# target curve vs cone excursion



## corock (Sep 7, 2009)

When I'm adding filters with my BFD to acheive the target curve, be it a flat response or house curve, do I need to concern myself with the affect those filters will have on my cone excursion? With my current PB13's I've filtered away to acheive my curve with no thought toward cone excursion, and I've never had and issue. But, as I model my DIY build I notice any filters I apply send my excursion above the X-max.


----------



## dyohn (Apr 17, 2008)

Yes, you need to consider this especially if you are adding boost. Each +3db of boost will demand twice the power from your amplifier at the boost frequency... you also need to consider your amplifier's output capacity to avoid driving it into clipping due to applied EQ.


----------



## Wayne A. Pflughaupt (Apr 13, 2006)

corock said:


> With my current PB13's I've filtered away to acheive my curve with no thought toward cone excursion, and I've never had and issue.

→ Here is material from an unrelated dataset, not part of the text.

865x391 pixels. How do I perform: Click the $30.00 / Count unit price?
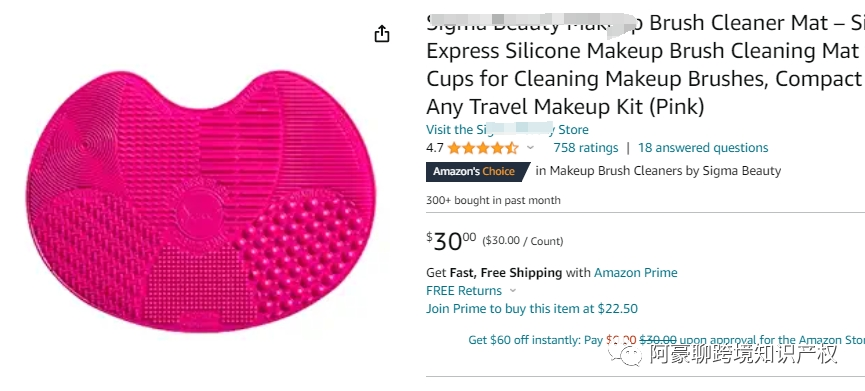point(523,241)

The PB13, if it's like most of SVS' other subs, has built-in limiters.



> But, as I model my DIY build I notice any filters I apply send my excursion above the X-max.

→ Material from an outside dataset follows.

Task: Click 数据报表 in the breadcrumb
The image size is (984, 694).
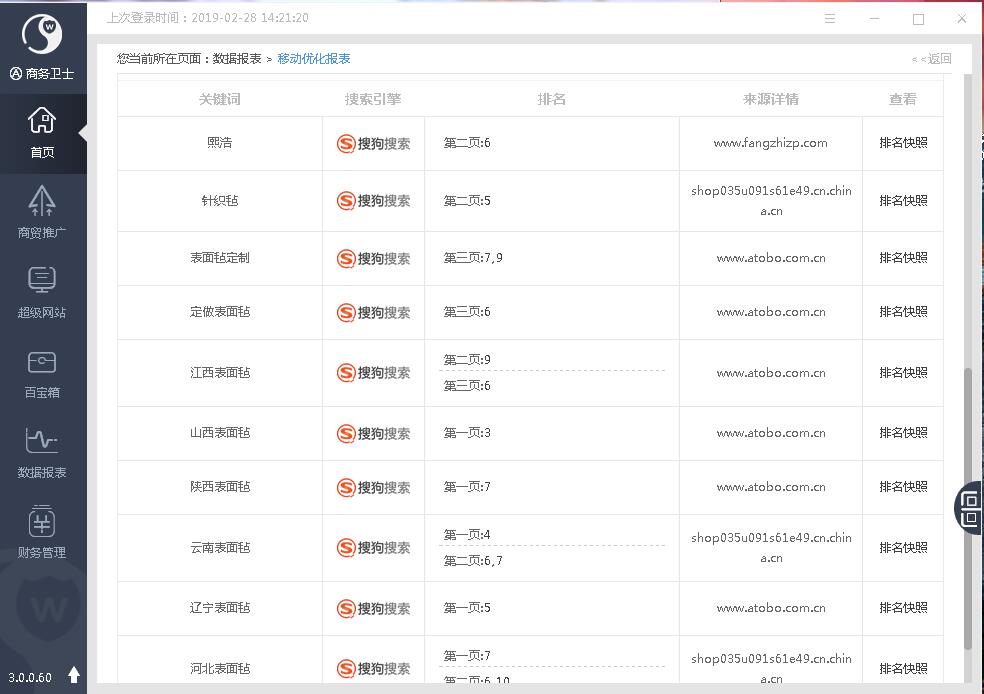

Is the program taking into consideration the size of your room, and whether or not you will require maximum output from the driver and/or amplifier at the levels you intend to use? I have a hard time believing that you'd go through the trouble of building a DIY sub that's less capable than your SVS...

Regards,
Wayne


----------



## gperkins_1973 (Aug 25, 2008)

I will have to keep an eye on my dual 18" FI Q18's then as I have applied 8db of boost at 33hz as there was a dip at that frequency. I do get a better response if I angle the subs inwards but then it doesn't sound as good bass wise. I have not seen any problems yet but I guess it would make sense to play a 33hz test tone. Would that tell me if it is too much?

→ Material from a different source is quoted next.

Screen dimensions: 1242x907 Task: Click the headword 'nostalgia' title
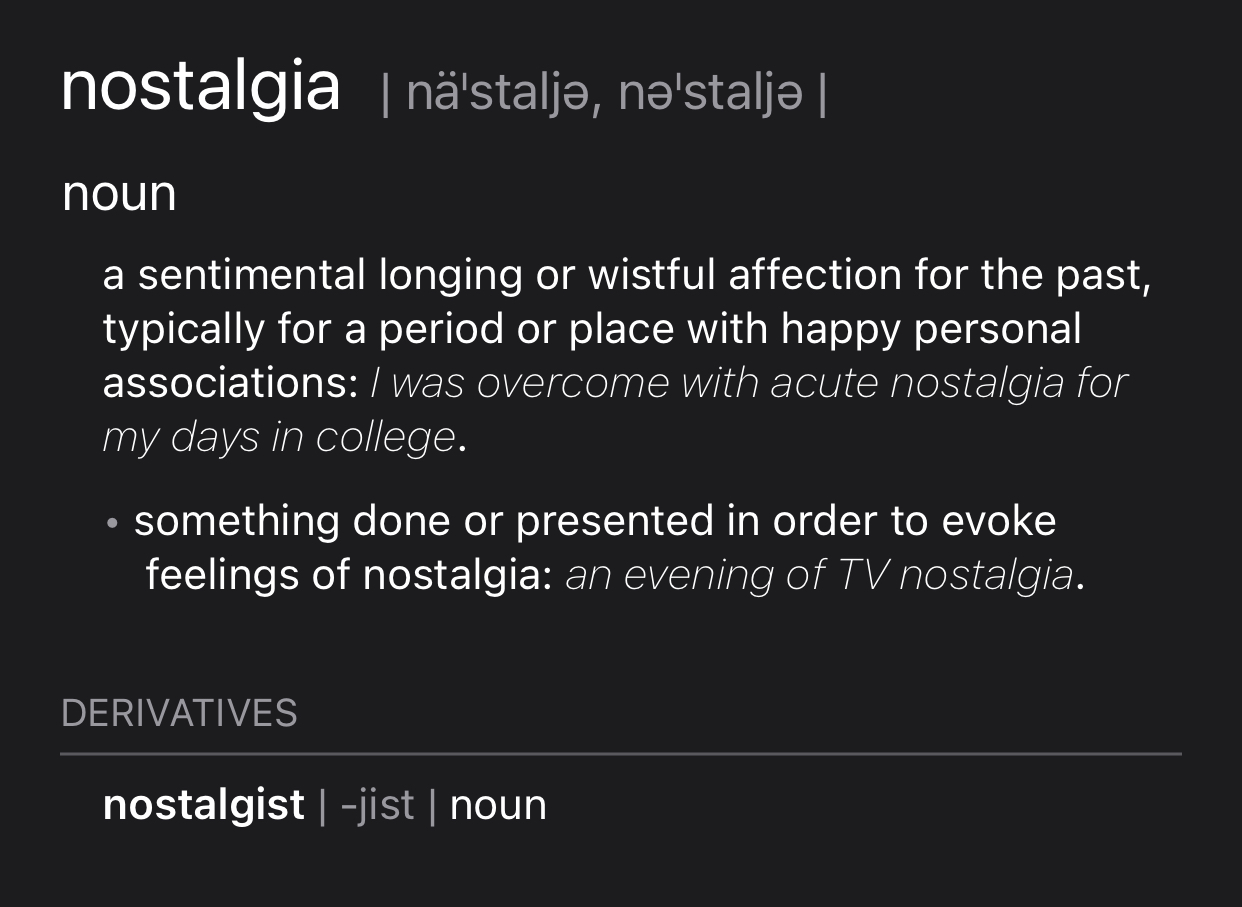tap(200, 89)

That is the only boost I have applied. The other 6 filters were slight cuts so I guess also I will still have alot of headroom.

My amp is the EP4000.


cheers

Graham


----------



## corock (Sep 7, 2009)

I'm modeling with WinISD which doesn't take into consideration room size, as far as I know.

I did use the maximum output of the amp, 2000W, as part of the model, a Behringer ep4000. The available headroom may be why the Exodus Audio application sheets for their Maelstrom 21" show the excursion at 50mm even though the X-max is 32mm. But if you had significant boost in there it would be easy to reach 2000w.


----------



## gperkins_1973 (Aug 25, 2008)

Corock,

I don't listen to music of watch films below -20db on the MV on the onkyo which should leave loads in the tank of the EP4000 for that boost I have applied. The other thing I guess to think about is that say with a boost at the 33hz I have applied how often will you get a constant tone of that frequency when watching films and playing music. Not alot really maybe a split second or two.

cheers

Graham


----------



## Wayne A. Pflughaupt (Apr 13, 2006)

> The other thing I guess to think about is that say with a boost at the 33hz I have applied how often will you get a constant tone of that frequency when watching films and playing music. Not alot really maybe a split second or two.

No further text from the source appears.